TEXTO MOSTRADO.
⟨
Le tocaría a una historia de la sicología social, el estudio de lo que ya en
aquellos tiempos, los primeros dominicos de América y Las Casas en particular,
identificaron como el desgano y desapego por la vida misma, que la
perplejidad, decepción y tristeza generalizada del indio ante los increíbles
maltratos de que era víctima, provocaron.
La primera concreción formal de la lucha
dominica, devino de las gestiones que fray Antonio Montesino, a duras penas,
logró realizar ante el Rey en aquel histórico primer viaje redentor. Fueron las
Leyes de Burgos de 1512. Tras escuchar el testimonio y argumentos del luchador
fraile, el Rey Fernando convoca a miembros del Consejo Real, y a connotados
juristas y teólogos, a discutir la situación planteada. Montesino, que no tiene
acceso al seno de la reunión, tiene que convencer de sus alegaciones al
mismísimo fray Alonso de Espinal, emisario del virrey y los encomenderos.
⟩
TAREAS OBLIGATORIAS.
- 1) Responde estas preguntas sobre el texto acerca de los dominicos:
(a) ¿Qué fue la primera concreción formal de la lucha dominica?
(b) ¿A quiénes convoca el Rey Fernando para discutir la situación planteada?
(c) ¿De quiénes era emisario fray Alonso de Espinal?
- 2) Copia el pasaje del texto acerca de los dominicos desde "Le tocaría a" hasta "era víctima, provocaron.", ambos incluidos, y cambia "tristeza" por "angustia".

CONJUNTO DE DATOS.
⟨
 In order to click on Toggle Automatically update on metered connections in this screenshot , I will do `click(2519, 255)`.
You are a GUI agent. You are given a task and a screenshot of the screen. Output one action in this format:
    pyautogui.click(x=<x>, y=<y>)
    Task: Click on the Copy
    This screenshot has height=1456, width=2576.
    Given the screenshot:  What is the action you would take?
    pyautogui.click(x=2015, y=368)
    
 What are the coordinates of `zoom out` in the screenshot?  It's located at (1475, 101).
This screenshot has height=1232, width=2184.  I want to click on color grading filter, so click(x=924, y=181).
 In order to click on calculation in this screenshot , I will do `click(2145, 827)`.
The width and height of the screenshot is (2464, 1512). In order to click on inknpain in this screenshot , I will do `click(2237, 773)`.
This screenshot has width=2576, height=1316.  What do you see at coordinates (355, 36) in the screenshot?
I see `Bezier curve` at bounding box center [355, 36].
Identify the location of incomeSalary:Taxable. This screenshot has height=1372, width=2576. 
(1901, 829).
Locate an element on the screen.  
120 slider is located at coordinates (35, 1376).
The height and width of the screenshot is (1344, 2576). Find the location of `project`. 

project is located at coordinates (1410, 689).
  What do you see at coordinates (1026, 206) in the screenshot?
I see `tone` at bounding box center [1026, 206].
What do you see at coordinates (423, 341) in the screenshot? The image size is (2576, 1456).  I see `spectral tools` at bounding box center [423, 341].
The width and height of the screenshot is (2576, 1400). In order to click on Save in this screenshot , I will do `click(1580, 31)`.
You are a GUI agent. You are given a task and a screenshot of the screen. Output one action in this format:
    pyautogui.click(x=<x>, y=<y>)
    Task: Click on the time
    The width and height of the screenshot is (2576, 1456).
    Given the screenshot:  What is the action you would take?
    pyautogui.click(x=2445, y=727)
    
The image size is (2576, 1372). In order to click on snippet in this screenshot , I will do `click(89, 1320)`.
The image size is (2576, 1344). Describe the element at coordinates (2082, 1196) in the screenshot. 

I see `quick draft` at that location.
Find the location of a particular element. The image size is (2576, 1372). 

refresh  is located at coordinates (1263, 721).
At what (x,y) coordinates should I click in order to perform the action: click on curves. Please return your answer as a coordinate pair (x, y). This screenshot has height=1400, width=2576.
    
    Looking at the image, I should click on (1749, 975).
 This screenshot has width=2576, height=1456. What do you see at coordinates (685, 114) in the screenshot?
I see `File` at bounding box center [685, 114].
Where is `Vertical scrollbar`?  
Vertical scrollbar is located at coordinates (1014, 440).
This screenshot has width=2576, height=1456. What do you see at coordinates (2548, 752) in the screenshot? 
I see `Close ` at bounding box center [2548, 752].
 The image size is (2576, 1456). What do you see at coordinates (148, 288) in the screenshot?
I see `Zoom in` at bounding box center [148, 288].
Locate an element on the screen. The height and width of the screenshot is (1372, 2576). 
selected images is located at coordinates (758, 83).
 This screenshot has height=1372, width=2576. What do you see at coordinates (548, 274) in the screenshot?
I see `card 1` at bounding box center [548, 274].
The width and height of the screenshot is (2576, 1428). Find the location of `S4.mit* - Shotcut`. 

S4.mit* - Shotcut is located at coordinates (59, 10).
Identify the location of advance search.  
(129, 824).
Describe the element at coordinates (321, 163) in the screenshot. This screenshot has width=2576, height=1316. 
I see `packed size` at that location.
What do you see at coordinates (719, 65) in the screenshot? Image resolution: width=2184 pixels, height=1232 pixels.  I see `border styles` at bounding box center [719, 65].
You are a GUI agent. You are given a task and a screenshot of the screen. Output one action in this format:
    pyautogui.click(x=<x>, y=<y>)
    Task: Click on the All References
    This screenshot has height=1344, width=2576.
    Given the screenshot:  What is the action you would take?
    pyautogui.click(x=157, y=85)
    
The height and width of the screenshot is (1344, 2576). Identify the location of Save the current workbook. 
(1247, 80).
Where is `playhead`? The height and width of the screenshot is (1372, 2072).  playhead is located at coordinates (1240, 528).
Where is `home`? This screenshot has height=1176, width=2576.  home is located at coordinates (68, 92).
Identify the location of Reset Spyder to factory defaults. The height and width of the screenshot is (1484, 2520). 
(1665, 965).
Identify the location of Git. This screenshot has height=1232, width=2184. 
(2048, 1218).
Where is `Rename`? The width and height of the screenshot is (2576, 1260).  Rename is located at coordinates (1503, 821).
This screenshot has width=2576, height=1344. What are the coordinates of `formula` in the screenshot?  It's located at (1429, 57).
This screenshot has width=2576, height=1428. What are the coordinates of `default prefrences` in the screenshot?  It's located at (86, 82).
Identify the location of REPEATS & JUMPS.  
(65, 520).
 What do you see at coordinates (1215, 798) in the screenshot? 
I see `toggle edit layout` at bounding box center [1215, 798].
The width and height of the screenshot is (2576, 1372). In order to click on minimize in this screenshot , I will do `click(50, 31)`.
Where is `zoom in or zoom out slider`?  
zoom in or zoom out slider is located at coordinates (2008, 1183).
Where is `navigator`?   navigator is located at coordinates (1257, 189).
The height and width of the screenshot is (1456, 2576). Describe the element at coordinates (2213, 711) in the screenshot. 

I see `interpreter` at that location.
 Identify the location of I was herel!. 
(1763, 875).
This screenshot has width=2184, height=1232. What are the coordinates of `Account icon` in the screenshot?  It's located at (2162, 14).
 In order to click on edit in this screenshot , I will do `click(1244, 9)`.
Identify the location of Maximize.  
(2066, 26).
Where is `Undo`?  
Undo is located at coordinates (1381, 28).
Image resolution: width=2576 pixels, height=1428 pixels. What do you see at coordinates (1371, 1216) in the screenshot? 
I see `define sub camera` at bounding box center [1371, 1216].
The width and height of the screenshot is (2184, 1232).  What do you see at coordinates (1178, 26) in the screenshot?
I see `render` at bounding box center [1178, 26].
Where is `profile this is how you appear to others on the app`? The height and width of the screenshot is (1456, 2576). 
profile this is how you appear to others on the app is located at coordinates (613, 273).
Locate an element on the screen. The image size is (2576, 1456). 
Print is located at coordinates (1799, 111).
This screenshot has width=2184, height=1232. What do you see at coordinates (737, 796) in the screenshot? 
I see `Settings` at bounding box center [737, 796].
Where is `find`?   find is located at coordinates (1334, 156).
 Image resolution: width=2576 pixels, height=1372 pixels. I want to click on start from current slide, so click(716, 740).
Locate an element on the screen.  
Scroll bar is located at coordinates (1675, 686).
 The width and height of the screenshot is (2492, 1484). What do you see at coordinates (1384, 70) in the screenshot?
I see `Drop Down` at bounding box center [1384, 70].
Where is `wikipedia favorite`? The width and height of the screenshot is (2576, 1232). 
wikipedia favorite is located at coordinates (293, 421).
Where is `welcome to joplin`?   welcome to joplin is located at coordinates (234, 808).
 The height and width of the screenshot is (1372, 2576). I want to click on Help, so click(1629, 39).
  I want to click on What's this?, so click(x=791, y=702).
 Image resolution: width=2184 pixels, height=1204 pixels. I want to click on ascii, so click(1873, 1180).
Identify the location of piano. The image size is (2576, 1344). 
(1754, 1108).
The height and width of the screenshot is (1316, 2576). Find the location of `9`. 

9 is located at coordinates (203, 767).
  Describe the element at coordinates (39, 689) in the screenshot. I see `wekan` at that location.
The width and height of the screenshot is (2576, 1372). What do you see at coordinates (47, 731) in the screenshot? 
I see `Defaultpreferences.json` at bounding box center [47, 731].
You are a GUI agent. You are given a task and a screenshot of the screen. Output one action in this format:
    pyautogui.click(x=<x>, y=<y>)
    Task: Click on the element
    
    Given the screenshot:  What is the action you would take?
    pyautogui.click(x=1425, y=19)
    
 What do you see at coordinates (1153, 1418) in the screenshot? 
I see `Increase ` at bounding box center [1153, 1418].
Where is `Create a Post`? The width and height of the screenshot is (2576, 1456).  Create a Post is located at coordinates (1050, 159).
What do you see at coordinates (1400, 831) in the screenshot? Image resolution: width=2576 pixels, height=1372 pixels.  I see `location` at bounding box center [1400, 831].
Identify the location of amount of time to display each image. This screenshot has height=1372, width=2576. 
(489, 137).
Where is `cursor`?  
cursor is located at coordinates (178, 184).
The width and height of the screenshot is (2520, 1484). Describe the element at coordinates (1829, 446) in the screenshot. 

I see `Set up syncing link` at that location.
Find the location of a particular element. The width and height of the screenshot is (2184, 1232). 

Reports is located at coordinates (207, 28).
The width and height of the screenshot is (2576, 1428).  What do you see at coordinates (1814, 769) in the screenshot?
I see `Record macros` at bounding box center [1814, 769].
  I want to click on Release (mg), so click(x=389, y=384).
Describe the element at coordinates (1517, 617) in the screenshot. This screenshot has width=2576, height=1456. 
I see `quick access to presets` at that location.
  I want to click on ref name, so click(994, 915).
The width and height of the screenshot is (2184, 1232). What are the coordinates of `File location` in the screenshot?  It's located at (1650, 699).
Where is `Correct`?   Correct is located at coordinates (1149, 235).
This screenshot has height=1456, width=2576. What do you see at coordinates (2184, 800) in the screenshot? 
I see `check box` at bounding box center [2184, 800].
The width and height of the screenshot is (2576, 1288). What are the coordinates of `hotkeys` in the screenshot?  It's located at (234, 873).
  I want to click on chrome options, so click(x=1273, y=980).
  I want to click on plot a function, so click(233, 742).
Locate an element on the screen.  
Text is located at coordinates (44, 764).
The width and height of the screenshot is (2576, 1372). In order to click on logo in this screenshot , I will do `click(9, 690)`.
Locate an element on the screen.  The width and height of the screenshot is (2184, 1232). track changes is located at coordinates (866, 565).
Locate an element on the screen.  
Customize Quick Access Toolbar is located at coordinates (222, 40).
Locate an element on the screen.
⟩
RESPUESTAS POR TAREA.
- 1)
(a) Las Leyes de Burgos de 1512.
(b) A miembros del Consejo Real y a connotados juristas y teólogos.
(c) Del virrey y los encomenderos.

- 2)
Le tocaría a una historia de la sicología social, el estudio de lo que ya en
aquellos tiempos, los primeros dominicos de América y Las Casas en particular,
identificaron como el desgano y desapego por la vida misma, que la
perplejidad, decepción y angustia generalizada del indio ante los increíbles
maltratos de que era víctima, provocaron.